** Document segment follows **
At first these parents thought their children's reluctance was simple shyness. But they soon learned that dealing with selective mutism is never simple
The search for help
While these kids are silent, their parents quickly learn to speak up. Many say the quest for help is complicated, long, expensive and often disappointing. After Rebecca Mason,* from Toronto, consulted her family doctor about her daughter Ellie (then three), they faced waiting lists. Eventually, a psychologist diagnosed SM and met with Ellie for weekly hour-long play therapy sessions over seven months at a hospital-based child and adolescent mental health clinic. “The cost was covered by OHIP, but I got no feedback and nothing improved,” she says. “I got the impression the psychologist had no experience with selective mutism.”
At school, Mason faced similar frustrations. “I was assured that Ellie would grow out of it. These kids are often overlooked at school because they don’t cause any trouble. They’re following rules to a T because they don’t want to be singled out.” Finally, after “scouring the Internet” and speaking to friends, she discovered a psychologist experienced in this area. They met with her about five times during the year. “She never asked Ellie direct questions, so there was no pressure,” says Mason. Instead, they played the board game Guess Who? together. Ellie was told she could whisper the answer to her mom if she liked.
The psychologist also showed Ellie pictures, ranging from happy faces to scared faces, to find out where, when and to whom she felt most comfortable talking. For example, she asked Ellie to circle how she felt when the teacher called on her. After several sessions, Mason invited the psychologist to a school meeting with the teacher and the principal. “The psychologist explained that SM is an actual phobia that needs to be treated,” says Mason. “They listened because it wasn’t coming from me. The biggest obstacle is having other people not think I’m insane. It feels like nobody knows about this condition.”
Although Mason felt relieved to get skilled help, she had to pay $175 an hour for it. Her husband’s work insurance only covered $500, so it didn’t go far.
** End of Document segment **
** Extracted data follows **
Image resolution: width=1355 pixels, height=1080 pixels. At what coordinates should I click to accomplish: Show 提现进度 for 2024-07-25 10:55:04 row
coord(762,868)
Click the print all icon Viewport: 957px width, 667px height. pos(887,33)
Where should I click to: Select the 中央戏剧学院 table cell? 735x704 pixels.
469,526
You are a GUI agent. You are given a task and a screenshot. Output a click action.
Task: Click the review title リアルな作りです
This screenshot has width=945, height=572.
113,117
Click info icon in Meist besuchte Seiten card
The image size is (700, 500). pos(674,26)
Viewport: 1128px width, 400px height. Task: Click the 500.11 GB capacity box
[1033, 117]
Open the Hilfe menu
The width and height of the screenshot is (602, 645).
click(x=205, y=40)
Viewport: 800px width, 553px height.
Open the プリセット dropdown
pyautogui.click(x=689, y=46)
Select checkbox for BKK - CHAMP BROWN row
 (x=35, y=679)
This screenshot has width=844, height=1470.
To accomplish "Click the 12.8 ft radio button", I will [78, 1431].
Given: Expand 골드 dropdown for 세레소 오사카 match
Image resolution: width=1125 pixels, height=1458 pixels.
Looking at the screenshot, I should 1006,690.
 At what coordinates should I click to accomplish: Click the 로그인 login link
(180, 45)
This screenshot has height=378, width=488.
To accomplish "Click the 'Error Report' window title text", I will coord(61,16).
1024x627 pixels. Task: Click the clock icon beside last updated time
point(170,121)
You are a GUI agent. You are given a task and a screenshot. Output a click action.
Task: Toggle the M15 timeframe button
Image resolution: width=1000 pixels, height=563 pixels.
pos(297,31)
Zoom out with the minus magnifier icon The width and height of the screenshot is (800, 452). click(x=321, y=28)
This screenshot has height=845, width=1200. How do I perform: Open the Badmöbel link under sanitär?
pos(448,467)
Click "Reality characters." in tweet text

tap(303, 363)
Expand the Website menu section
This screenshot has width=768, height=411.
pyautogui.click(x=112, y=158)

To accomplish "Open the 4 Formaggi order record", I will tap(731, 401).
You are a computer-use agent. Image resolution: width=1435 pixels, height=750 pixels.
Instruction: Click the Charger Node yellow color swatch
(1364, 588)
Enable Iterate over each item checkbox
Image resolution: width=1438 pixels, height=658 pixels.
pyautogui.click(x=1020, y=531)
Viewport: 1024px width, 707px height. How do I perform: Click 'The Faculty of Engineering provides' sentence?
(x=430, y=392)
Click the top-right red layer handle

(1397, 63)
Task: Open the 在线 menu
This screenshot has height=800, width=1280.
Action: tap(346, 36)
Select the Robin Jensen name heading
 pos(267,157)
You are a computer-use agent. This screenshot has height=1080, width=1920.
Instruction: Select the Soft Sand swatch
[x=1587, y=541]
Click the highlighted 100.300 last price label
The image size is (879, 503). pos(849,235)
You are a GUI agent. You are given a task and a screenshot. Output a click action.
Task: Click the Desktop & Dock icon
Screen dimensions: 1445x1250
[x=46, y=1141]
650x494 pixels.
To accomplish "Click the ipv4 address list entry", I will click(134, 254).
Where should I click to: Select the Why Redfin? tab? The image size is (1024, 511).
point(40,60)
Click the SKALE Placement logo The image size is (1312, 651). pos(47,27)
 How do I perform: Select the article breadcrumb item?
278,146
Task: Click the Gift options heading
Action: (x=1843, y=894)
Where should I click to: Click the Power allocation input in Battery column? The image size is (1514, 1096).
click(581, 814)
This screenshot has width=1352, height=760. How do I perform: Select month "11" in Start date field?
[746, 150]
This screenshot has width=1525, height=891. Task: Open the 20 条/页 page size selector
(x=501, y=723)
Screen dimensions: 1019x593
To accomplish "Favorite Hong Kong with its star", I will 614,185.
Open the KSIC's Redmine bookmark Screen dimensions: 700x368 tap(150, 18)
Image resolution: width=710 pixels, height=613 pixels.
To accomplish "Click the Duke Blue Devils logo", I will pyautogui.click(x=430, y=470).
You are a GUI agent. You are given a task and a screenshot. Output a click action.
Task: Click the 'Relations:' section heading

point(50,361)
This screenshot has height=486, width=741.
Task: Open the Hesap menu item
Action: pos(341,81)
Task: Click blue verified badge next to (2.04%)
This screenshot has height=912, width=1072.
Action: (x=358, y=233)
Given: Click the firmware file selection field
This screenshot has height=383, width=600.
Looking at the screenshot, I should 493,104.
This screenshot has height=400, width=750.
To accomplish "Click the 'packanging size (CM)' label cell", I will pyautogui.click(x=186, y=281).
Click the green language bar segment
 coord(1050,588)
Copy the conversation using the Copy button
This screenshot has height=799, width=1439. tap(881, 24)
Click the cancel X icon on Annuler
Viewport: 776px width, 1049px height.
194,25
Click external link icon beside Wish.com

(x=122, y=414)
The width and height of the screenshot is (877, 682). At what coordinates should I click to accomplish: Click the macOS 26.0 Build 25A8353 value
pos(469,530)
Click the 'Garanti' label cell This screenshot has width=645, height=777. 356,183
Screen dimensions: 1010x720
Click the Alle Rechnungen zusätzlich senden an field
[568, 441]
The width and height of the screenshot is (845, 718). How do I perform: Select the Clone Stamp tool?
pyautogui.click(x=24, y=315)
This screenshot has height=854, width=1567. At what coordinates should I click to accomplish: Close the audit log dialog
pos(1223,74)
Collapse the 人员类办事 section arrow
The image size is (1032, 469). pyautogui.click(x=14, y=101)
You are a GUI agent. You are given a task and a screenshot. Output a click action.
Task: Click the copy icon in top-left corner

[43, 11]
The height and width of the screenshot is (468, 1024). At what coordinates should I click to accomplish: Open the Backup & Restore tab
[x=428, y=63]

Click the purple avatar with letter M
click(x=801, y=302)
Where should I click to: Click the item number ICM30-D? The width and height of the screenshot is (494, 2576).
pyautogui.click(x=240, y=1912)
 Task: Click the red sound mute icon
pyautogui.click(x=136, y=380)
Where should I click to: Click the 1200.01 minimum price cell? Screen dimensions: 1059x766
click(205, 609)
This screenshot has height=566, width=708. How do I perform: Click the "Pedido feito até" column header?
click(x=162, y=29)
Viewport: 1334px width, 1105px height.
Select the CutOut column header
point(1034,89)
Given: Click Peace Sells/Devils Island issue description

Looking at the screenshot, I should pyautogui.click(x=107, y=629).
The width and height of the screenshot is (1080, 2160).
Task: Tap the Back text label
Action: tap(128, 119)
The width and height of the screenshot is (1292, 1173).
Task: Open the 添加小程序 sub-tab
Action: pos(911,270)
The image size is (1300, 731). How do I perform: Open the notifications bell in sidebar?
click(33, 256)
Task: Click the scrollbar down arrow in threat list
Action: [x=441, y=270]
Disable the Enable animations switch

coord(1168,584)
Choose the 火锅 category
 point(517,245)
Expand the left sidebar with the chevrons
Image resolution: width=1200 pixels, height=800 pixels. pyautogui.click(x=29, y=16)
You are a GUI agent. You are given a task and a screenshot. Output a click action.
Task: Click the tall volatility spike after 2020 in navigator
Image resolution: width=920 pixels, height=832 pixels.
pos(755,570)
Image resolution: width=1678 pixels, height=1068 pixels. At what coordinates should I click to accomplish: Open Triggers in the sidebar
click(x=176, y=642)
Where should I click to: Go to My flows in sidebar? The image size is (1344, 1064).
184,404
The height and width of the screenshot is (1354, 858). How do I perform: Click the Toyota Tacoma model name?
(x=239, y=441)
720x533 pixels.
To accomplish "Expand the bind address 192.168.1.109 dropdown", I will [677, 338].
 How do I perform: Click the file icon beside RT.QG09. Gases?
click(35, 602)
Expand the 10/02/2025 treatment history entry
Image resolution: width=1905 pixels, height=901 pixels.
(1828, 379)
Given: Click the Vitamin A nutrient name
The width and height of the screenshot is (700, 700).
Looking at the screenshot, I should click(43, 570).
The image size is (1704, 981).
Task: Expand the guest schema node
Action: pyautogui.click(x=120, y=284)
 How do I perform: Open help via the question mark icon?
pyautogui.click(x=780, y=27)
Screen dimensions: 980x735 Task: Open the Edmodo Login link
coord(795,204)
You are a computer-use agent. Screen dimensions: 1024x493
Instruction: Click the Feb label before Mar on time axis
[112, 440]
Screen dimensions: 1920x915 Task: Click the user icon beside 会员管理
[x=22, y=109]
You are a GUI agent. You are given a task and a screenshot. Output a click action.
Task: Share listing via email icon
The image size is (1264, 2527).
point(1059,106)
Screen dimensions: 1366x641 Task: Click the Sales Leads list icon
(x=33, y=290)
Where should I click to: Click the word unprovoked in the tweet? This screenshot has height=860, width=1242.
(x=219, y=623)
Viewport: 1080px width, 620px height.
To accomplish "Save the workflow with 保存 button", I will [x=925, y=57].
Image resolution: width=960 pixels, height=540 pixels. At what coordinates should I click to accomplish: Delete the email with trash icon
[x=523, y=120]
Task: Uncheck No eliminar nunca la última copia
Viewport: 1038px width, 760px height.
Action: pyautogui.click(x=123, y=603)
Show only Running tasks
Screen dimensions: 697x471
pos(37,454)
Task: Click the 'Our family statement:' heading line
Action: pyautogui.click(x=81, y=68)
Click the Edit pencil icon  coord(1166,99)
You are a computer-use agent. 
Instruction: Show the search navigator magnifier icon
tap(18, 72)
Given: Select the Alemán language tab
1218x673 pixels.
** End of Extracted data **
§ Work to be completed
In the article on selective mutism, how much per hour did Mason pay for the experienced psychologist?

§ Task result
$175 an hour.